Si Internet était un pays, il serait le troisième plus gros consommateur d’électricité au monde derrière la Chine et les États-Unis. Selon des estimations toujours à la hausse, le numérique consommerait jusqu’à 10 % de l’électricité mondiale1, soit l’équivalent de 100 réacteurs nucléaires. Avec 4 % des émissions mondiales de gaz à effet de serre (GES), contre 2,5 % en 2013, il polluerait davantage que le transport aérien mondial2. À titre de comparaison, cela correspondrait à 82 millions de radiateurs électriques (1 000 Watts) allumés en permanence. Les équipements, comme les réseaux et les data centers, sont majoritairement responsables de l’impact du numérique. Un data center a besoin pour fonctionner d’autant d’électricité qu’une ville de 30 000 habitants. Et cela va encore augmenter dans les années à venir  ! Selon les projections, la consommation d’énergie du numérique va exploser sous le triple effet de l’augmentation du nombre d’internautes, du développement du big data et de la généralisation des objets connectés, une

technologie en devenir par laquelle les appareils électriques émettent et reçoivent un flux permanent de données. En 2030, on estime à 46 milliards le nombre d’objets connectés dans le monde3 ; en particulier pour le logement où de nombreux applicatifs sont développés pour gérer à distance le confort et la sécurité des habitants mais aussi leur consommation d’énergie4. Conscientes du problème, les grandes entreprises du secteur mettent peu à peu en place des mesures pour diminuer leur empreinte carbone. Le gisement potentiel d’économies est important car sur la totalité du cycle de vie, le seul envoi d’un mail de 1 Mo correspondrait à l’utilisation d’une ampoule de 60  W pendant 25 minutes, soit l’équivalent de 20 g de CO2 émis.5 Face au changement climatique, les GAFAM et hébergeurs misent sur l’alimentation de leurs serveurs par des énergies renouvelables ou leur refroidissement par géothermie. En localisant leurs infrastructures en Alaska, en Islande ou en Norvège, ces géants de l’Internet comptent sur le climat arctique pour refroidir leur parc informatique. Avec son projet de recherche baptisé Natick, Microsoft étudie la possibilité d’immerger ses serveurs au fond de la mer du Nord. Tandis qu’en Seine-et-Marne, un data center alimente le réseau de chaleur d’un centre nautique et d’une pépinière d’entreprises. Les urbanistes intègrent d’ores et déjà dans leurs réflexions sur les smartgrids les problématiques de refroidissement et de récupération de chaleur fatale à l’échelle d’un territoire.

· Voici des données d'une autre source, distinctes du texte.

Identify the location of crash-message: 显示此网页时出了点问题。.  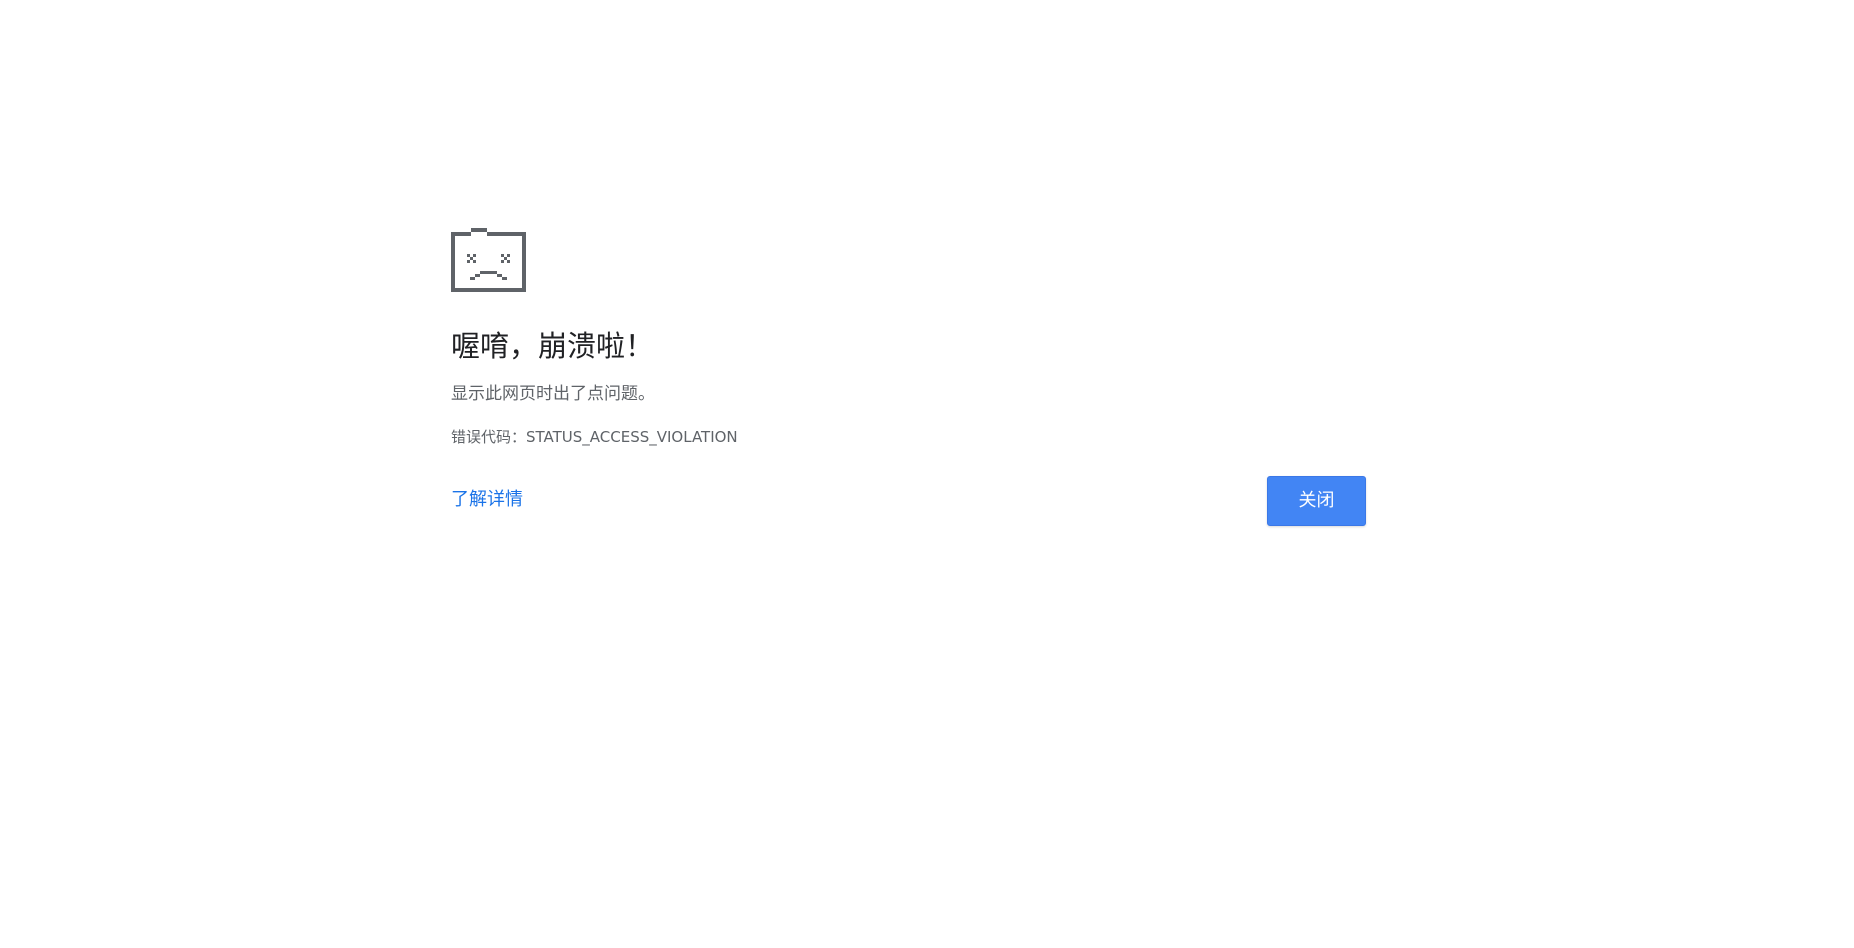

Pour avoir un impact significatif sur le volume des émissions carbone, la « chasse aux gaspis » doit être globale et porter à la fois sur l’offre et la demande. La solution ne peut être que technologique. Les économies de carbone passent aussi par une utilisation plus raisonnée du numérique, par une plus grande frugalité du côté des usages. Par exemple en réduisant le nombre d’objets connectés grâce à leur mutualisation, en augmentant la durée de vie des équipements, en favorisant le réemploi, etc. Dans cette chasse, les agences d’architecture, peu importe leur taille, leur localisation ou leurs projets, peuvent apporter leur pierre à l’édifice. Toutes conçoivent leurs projets avec des logiciels de CAO. La face cachée de cette conception numérique, c’est créer, échanger, manipuler et stocker les données digitales d’un projet. Autant d’activités très gourmandes en énergie et très émettrices de gaz à effet de serre ! Dans un contexte post-Covid-19 où le télétravail et le numérique sont appelés à se développer, quelques bonnes pratiques, simples mais efficaces, permettront de limiter l’empreinte carbone de son agence pour l’engager vers une plus grande « sobriété numérique ». Perçues au début comme contraignantes, ces pratiques deviendront rapidement un réflexe.

1  Le Journal du CNRS. 2  Rapport Lean ICT-The Shift Project ; Ademe). 3  L’Ademe, La face cachée du numérique 4  Les objets connectés pourraient en outre représenter de 18 % à 23 % de l’impact du numérique sur l’environnement en 2025, contre 1 % aujourd’hui. Source. Cabinet GreenIT. 5  F.Berthoud, informaticienne du Gricad.